__Work instructions__: Rewrite the items below, swapping every "Given:" for "Instruction:" and leaving all else unchanged.

BEGIN Information shown

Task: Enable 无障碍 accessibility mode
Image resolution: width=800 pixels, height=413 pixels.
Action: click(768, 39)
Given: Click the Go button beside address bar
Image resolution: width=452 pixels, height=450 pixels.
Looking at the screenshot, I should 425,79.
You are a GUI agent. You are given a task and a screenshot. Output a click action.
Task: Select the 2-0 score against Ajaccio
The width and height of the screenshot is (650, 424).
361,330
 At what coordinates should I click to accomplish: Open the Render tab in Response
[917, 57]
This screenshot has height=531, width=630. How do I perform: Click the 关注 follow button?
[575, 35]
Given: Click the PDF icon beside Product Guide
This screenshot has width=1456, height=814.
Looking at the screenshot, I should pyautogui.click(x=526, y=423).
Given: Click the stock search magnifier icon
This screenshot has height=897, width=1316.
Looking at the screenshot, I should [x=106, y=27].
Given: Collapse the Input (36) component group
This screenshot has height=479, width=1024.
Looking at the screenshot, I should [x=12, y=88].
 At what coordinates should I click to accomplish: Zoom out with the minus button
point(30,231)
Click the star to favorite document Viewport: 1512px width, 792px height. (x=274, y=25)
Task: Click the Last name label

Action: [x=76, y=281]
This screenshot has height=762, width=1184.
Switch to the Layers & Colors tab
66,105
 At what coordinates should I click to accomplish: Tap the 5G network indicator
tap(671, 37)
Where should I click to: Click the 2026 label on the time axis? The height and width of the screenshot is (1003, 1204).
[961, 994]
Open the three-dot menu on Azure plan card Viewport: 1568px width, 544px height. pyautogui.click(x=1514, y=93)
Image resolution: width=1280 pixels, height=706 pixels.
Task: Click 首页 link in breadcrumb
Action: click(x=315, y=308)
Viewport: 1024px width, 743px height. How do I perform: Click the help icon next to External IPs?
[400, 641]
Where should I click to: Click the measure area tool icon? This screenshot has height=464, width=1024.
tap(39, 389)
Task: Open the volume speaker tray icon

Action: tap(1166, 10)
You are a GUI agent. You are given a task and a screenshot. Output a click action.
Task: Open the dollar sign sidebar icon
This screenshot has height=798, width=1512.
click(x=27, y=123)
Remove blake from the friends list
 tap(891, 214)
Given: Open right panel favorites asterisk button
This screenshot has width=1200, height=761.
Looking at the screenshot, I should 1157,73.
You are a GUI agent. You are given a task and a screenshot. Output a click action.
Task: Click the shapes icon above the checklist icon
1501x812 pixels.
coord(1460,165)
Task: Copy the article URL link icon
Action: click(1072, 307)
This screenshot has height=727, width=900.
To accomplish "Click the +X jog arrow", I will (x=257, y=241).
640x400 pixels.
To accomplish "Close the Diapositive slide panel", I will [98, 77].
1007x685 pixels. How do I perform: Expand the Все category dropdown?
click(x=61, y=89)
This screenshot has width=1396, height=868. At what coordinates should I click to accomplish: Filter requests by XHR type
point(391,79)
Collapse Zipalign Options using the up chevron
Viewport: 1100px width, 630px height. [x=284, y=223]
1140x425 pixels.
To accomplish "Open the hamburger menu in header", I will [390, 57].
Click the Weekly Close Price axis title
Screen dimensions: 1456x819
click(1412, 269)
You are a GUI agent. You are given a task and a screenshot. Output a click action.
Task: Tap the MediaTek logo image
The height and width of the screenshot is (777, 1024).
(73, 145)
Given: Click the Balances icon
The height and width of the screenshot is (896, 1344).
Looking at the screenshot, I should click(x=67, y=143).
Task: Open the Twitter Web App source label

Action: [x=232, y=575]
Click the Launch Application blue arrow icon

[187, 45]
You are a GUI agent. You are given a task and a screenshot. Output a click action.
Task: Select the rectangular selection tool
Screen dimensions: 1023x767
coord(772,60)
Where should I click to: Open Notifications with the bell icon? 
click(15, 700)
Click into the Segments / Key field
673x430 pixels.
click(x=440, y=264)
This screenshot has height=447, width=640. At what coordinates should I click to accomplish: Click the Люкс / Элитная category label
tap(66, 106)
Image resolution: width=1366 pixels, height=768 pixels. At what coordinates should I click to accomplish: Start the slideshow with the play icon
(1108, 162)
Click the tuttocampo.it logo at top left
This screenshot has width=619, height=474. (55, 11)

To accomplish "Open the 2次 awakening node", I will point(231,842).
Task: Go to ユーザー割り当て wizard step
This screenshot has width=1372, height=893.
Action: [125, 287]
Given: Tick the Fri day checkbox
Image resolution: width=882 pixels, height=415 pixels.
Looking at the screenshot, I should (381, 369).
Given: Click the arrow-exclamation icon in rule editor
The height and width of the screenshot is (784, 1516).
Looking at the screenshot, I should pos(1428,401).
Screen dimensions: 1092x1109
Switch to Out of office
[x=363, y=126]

END Information shown

__Task answer__:
Task: Enable 无障碍 accessibility mode
Image resolution: width=800 pixels, height=413 pixels.
Action: click(768, 39)
Instruction: Click the Go button beside address bar
Image resolution: width=452 pixels, height=450 pixels.
Looking at the screenshot, I should 425,79.
You are a GUI agent. You are given a task and a screenshot. Output a click action.
Task: Select the 2-0 score against Ajaccio
The width and height of the screenshot is (650, 424).
361,330
 At what coordinates should I click to accomplish: Open the Render tab in Response
[917, 57]
This screenshot has height=531, width=630. How do I perform: Click the 关注 follow button?
[575, 35]
Instruction: Click the PDF icon beside Product Guide
This screenshot has width=1456, height=814.
Looking at the screenshot, I should pyautogui.click(x=526, y=423).
Instruction: Click the stock search magnifier icon
This screenshot has height=897, width=1316.
Looking at the screenshot, I should [x=106, y=27].
Instruction: Collapse the Input (36) component group
This screenshot has height=479, width=1024.
Looking at the screenshot, I should [x=12, y=88].
 At what coordinates should I click to accomplish: Zoom out with the minus button
point(30,231)
Click the star to favorite document Viewport: 1512px width, 792px height. (x=274, y=25)
Task: Click the Last name label

Action: [x=76, y=281]
This screenshot has height=762, width=1184.
Switch to the Layers & Colors tab
66,105
 At what coordinates should I click to accomplish: Tap the 5G network indicator
tap(671, 37)
Where should I click to: Click the 2026 label on the time axis? The height and width of the screenshot is (1003, 1204).
[961, 994]
Open the three-dot menu on Azure plan card Viewport: 1568px width, 544px height. pyautogui.click(x=1514, y=93)
Image resolution: width=1280 pixels, height=706 pixels.
Task: Click 首页 link in breadcrumb
Action: click(x=315, y=308)
Viewport: 1024px width, 743px height. How do I perform: Click the help icon next to External IPs?
[400, 641]
Where should I click to: Click the measure area tool icon? This screenshot has height=464, width=1024.
tap(39, 389)
Task: Open the volume speaker tray icon

Action: tap(1166, 10)
You are a GUI agent. You are given a task and a screenshot. Output a click action.
Task: Open the dollar sign sidebar icon
This screenshot has height=798, width=1512.
click(x=27, y=123)
Remove blake from the friends list
 tap(891, 214)
Instruction: Open right panel favorites asterisk button
This screenshot has width=1200, height=761.
Looking at the screenshot, I should 1157,73.
You are a GUI agent. You are given a task and a screenshot. Output a click action.
Task: Click the shapes icon above the checklist icon
1501x812 pixels.
coord(1460,165)
Task: Copy the article URL link icon
Action: click(1072, 307)
This screenshot has height=727, width=900.
To accomplish "Click the +X jog arrow", I will (x=257, y=241).
640x400 pixels.
To accomplish "Close the Diapositive slide panel", I will [98, 77].
1007x685 pixels. How do I perform: Expand the Все category dropdown?
click(x=61, y=89)
This screenshot has width=1396, height=868. At what coordinates should I click to accomplish: Filter requests by XHR type
point(391,79)
Collapse Zipalign Options using the up chevron
Viewport: 1100px width, 630px height. [x=284, y=223]
1140x425 pixels.
To accomplish "Open the hamburger menu in header", I will [390, 57].
Click the Weekly Close Price axis title
Screen dimensions: 1456x819
click(1412, 269)
You are a GUI agent. You are given a task and a screenshot. Output a click action.
Task: Tap the MediaTek logo image
The height and width of the screenshot is (777, 1024).
(73, 145)
Instruction: Click the Balances icon
The height and width of the screenshot is (896, 1344).
Looking at the screenshot, I should click(x=67, y=143).
Task: Open the Twitter Web App source label

Action: [x=232, y=575]
Click the Launch Application blue arrow icon

[187, 45]
You are a GUI agent. You are given a task and a screenshot. Output a click action.
Task: Select the rectangular selection tool
Screen dimensions: 1023x767
coord(772,60)
Where should I click to: Open Notifications with the bell icon? 
click(15, 700)
Click into the Segments / Key field
673x430 pixels.
click(x=440, y=264)
This screenshot has height=447, width=640. At what coordinates should I click to accomplish: Click the Люкс / Элитная category label
tap(66, 106)
Image resolution: width=1366 pixels, height=768 pixels. At what coordinates should I click to accomplish: Start the slideshow with the play icon
(1108, 162)
Click the tuttocampo.it logo at top left
This screenshot has width=619, height=474. (55, 11)

To accomplish "Open the 2次 awakening node", I will point(231,842).
Task: Go to ユーザー割り当て wizard step
This screenshot has width=1372, height=893.
Action: [125, 287]
Instruction: Tick the Fri day checkbox
Image resolution: width=882 pixels, height=415 pixels.
Looking at the screenshot, I should (381, 369).
Instruction: Click the arrow-exclamation icon in rule editor
The height and width of the screenshot is (784, 1516).
Looking at the screenshot, I should pos(1428,401).
Screen dimensions: 1092x1109
Switch to Out of office
[x=363, y=126]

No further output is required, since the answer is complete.